(Pixel coordinate grounding data)

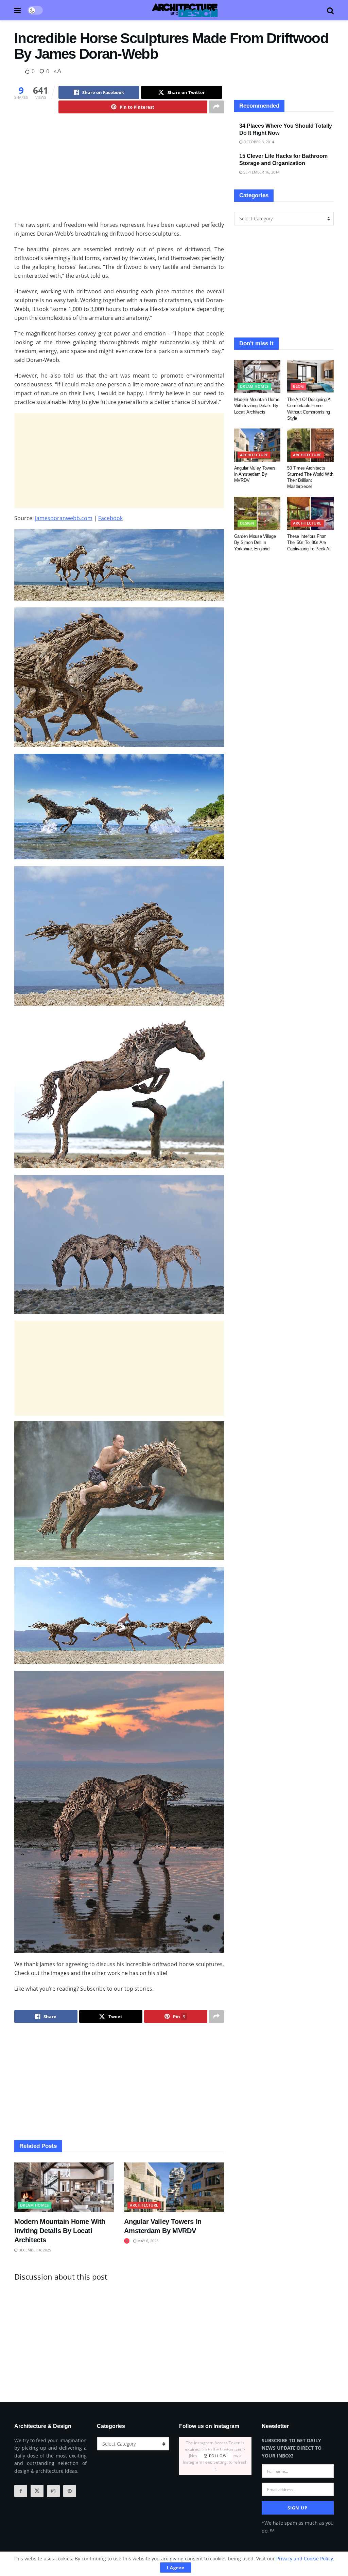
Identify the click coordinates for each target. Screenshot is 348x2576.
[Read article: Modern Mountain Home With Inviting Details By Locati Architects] (64, 2187)
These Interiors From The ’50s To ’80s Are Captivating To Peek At (308, 542)
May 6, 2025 (147, 2240)
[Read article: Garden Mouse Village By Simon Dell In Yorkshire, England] (257, 513)
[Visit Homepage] (185, 10)
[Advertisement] (119, 172)
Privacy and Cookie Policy (304, 2558)
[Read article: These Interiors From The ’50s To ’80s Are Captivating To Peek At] (310, 513)
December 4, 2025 (34, 2249)
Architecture (144, 2205)
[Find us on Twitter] (37, 2491)
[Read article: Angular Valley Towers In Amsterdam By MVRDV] (174, 2187)
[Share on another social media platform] (216, 107)
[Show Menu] (17, 10)
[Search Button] (330, 10)
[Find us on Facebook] (20, 2491)
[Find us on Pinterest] (69, 2491)
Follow (217, 2455)
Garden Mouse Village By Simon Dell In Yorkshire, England (255, 542)
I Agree (176, 2567)
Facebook (110, 518)
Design (247, 523)
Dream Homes (34, 2205)
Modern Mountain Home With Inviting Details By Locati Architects (59, 2231)
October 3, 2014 (258, 141)
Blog (298, 386)
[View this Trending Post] (126, 2240)
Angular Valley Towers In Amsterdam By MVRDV (255, 474)
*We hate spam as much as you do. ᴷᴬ (298, 2527)
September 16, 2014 (260, 172)
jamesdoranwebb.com (63, 518)
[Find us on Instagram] (53, 2491)
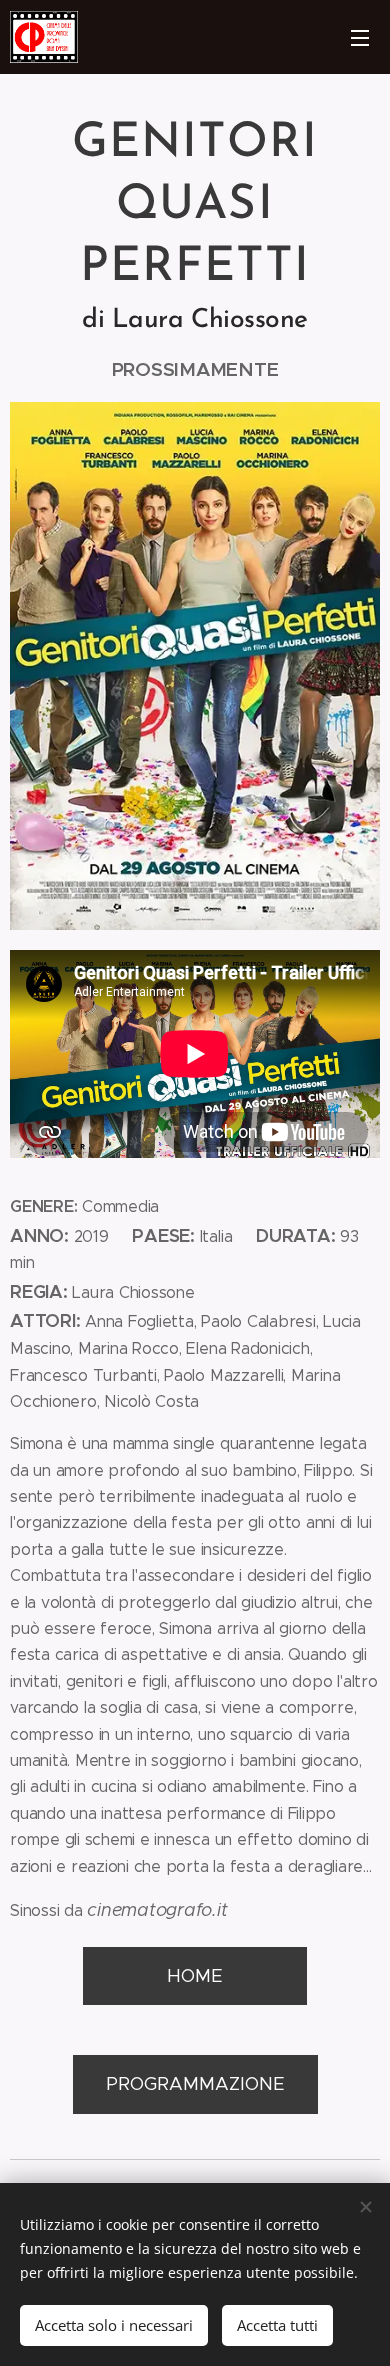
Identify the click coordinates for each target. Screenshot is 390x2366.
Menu (360, 37)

- **Exercise requirements**: Return only the lines running from the top of the data to the line that holds "[Find us on Facebook] (20, 2491)". Include both of those lines, but skip the pictures.

- **Response**:
Identify the click coordinates for each target. Screenshot is 348x2576.
[Read article: Modern Mountain Home With Inviting Details By Locati Architects] (64, 2187)
These Interiors From The ’50s To ’80s Are Captivating To Peek At (308, 542)
May 6, 2025 (147, 2240)
[Read article: Garden Mouse Village By Simon Dell In Yorkshire, England] (257, 513)
[Visit Homepage] (185, 10)
[Advertisement] (119, 172)
Privacy and Cookie Policy (304, 2558)
[Read article: These Interiors From The ’50s To ’80s Are Captivating To Peek At] (310, 513)
December 4, 2025 (34, 2249)
Architecture (144, 2205)
[Find us on Twitter] (37, 2491)
[Read article: Angular Valley Towers In Amsterdam By MVRDV] (174, 2187)
[Share on another social media platform] (216, 107)
[Show Menu] (17, 10)
[Search Button] (330, 10)
[Find us on Facebook] (20, 2491)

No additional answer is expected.